There are now probably 24 million Muslims among 143 million people in the Russian Federation alone. Between 500,000 and 1 million are radicals, "followers of sects of Islamic origin who call for the physical destruction of all who disagree and the overthrow of the existing system by force." The government's "lack of a clearly defined and agreed-upon policy on how best to deal with the Muslims" has seriously exacerbated inter-ethnic relations.
Then in mid-October came an actual battle in Nalchik, the capital of the Russian republic of Kabardino-Balkaria. The uprising left 92 Islamist militants and 24 police and civilians dead. The battle was wholly unexpected because this republic is next door to Chechnya, where a brutal war has been waged by Moscow against the Chechens since the late 1980s. It was the first time that the wars of the Caucasus peoples against Moscow's iron fist had moved outside of Chechnya.

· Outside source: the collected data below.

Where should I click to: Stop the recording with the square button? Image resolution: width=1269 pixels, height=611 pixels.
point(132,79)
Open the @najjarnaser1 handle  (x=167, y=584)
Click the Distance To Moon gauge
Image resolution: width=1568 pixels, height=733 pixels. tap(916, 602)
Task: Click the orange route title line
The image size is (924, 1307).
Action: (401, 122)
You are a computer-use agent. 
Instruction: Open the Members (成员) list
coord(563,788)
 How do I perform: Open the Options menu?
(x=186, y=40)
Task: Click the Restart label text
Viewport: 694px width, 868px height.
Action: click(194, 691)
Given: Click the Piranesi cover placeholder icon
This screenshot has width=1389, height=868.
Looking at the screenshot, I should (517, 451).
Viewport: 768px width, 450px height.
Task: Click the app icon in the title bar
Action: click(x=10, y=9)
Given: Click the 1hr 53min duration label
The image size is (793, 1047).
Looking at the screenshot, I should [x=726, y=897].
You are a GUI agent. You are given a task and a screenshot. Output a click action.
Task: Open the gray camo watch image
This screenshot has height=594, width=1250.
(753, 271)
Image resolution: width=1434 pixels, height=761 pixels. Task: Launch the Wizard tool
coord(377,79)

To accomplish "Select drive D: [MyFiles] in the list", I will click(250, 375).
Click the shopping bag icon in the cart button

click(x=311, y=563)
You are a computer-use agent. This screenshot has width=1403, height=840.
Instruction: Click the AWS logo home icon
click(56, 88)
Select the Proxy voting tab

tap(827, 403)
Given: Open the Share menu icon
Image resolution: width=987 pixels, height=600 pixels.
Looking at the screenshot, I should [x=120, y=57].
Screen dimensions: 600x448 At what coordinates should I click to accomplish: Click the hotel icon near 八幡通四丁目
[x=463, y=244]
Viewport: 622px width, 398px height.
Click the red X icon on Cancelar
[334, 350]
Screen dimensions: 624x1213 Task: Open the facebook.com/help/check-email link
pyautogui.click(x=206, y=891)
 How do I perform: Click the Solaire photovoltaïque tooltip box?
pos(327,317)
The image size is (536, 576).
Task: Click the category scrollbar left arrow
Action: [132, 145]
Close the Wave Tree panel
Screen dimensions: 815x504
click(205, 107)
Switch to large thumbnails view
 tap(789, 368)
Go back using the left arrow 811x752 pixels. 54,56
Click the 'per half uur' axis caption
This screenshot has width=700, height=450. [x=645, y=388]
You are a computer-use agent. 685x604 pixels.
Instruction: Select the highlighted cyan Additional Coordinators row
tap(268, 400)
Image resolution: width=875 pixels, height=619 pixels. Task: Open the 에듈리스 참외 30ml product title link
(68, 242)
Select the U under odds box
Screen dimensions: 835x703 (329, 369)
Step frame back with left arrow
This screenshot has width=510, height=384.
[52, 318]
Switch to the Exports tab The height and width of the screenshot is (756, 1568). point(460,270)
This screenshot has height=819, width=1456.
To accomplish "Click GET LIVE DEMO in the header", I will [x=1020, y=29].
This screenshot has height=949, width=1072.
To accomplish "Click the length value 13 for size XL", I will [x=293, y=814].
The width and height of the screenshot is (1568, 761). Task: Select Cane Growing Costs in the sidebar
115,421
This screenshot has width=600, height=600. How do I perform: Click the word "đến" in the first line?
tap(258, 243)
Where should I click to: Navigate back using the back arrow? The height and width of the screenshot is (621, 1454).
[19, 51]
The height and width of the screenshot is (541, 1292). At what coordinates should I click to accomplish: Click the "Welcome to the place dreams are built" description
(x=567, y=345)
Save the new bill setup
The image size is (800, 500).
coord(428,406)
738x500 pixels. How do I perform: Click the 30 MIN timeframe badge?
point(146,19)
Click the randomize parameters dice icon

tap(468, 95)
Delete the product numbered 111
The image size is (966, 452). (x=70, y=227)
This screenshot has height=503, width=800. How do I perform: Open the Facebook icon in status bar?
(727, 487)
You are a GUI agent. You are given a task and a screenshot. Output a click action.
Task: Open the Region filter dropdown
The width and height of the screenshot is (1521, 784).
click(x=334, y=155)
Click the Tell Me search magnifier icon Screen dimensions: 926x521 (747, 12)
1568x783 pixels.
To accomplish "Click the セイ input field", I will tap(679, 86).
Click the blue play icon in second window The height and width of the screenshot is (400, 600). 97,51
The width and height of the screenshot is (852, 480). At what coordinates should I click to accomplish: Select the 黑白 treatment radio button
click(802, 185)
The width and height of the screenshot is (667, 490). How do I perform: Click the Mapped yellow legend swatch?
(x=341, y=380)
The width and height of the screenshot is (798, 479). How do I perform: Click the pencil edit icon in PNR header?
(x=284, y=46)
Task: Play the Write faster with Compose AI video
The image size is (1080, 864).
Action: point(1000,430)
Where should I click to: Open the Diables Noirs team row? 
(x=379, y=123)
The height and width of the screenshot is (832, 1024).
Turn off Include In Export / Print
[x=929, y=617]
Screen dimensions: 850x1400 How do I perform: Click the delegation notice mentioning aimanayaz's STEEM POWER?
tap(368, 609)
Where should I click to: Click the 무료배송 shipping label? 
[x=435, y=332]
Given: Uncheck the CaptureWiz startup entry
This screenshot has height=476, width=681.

Analysts quoted by Paul and others noted that the militants were "local clandestine groups" and no longer "rebel incursions" from Chechnya. Alexey Malashenko, a Caucasus expert at the Moscow Carnegie Center, was quoted in the Financial Times: "This attack wasn't connected with Chechnya. It was to demonstrate that there is a big problem in the north Caucasus that includes all the republics."
Paul Goble, again. This time, his column was headlined, "Moscow Losing in North Caucasus Because of 'Soviet' Approach." In short, Paul wrote that Moscow was persisting in striking brutally with the Russian military, but such hoary Soviet tactics were succeeding only in driving more of the historically rebellious Caucasus peoples against them. Moscow has "almost a third of the forces of its army there," he wrote, "and this disposition means that this region as a whole now has more soldiers per square kilometer than any other place in Europe."
In addition, he writes, today's Russia -- the sickman of the Steppes -- is going through a "serious systemic failure." And amidst this gradual, but serious, dissolution within the Russian Federation's failure of modernization suddenly come radical Muslims, spreading out of the "old war" in Chechnya and into hitherto more-or-less peaceful parts of the Caucasus, and bringing the wars ever closer to Moscow.
This is an important foreign news story, but one that you won't see reported much. It jibes completely with the fears of an "Islamization" of Europe that one is hearing more and more, and with the fears of inner breakdown of countries leaving room for the radicals to move in. Thanks, Paul!